APS News

February 2002 (Volume 11, Number 2)

Undergraduate Changes Rescue Graduate Physics Program at U of Wyoming

by Richard M. Todaro

The University of Wyoming's Department of Physics and Astronomy has just re-instituted its graduate program following a three-year suspension that had been triggered by low enrollment in the undergraduate program. As before the suspension, the graduate program includes a doctorate in astrophysics and a masters degree in physics education.

In 1999, University officials decided to suspend the graduate program- that is, no new students were accepted into it - in order to focus on improving the undergraduate one.

"A state like Wyoming has to have an undergraduate major in physics at its only four-year institution if for no other reason but to produce physics teachers for the state," said Paul E. Johnson, the department chair for the past twenty years. "People grow up in Wyoming and they go to college here and they want to teach here. But are you going to get qualified teachers if you don't have a physics program here?"
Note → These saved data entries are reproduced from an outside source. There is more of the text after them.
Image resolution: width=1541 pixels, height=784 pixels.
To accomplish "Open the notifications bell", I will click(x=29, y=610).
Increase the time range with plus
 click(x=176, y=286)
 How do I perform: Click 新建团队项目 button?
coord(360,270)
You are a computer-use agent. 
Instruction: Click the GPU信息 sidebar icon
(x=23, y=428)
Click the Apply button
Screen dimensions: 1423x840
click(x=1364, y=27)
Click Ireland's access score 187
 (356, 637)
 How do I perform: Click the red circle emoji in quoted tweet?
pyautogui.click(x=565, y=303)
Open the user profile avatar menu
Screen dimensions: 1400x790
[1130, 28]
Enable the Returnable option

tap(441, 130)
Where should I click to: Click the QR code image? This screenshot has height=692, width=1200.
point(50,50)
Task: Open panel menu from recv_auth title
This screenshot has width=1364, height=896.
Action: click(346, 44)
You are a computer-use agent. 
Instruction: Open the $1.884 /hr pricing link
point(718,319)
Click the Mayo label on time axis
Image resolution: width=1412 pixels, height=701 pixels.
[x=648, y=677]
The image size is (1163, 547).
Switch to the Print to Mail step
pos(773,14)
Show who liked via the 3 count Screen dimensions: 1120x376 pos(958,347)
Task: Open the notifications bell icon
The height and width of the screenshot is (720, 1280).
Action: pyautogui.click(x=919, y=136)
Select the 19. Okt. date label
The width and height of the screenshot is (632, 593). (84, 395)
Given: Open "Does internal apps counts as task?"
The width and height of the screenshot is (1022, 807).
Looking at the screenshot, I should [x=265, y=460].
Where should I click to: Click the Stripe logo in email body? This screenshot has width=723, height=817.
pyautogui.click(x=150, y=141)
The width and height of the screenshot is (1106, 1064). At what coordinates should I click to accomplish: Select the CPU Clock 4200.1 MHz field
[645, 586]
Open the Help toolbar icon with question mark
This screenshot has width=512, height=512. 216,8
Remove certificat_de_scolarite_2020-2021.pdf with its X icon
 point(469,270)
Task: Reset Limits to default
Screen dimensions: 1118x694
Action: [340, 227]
"They decided to get rid of the graduate one since the heart of our program is the undergraduate one, and if we were having a hard time keeping both going, we needed to focus our time and energy on the undergraduate one."

Changes to the program have boosted the number of undergraduate physics majors for the current year to about 50. This satisfied university officials, who gave the green light to restart the graduate program next fall.

Among the changes Johnson cited were a range of new double-major options now being added to the undergraduate program through the department's "Physics Plus" curriculum, which according to a recent university press release is designed to combine traditional physics courses with "applications-oriented" courses. Currently, the only double option is in physics-meteorology, but additional options, physics-science journalism and physics-business project management, are being developed.

"We found that by being more open, we attract a more diverse body of students. Previously we were just another small, vanilla physics program," Johnson said. "If you look at the undergraduate population of students, they are much, much more diverse than they used to be."

Although the doctoral program traditionally focused on astrophysics, the actual degree conferred was a doctorate in physics. Regarding the distinction between physics and astrophysics, Johnson said the course work required for the two differs only in a handful of specialty courses.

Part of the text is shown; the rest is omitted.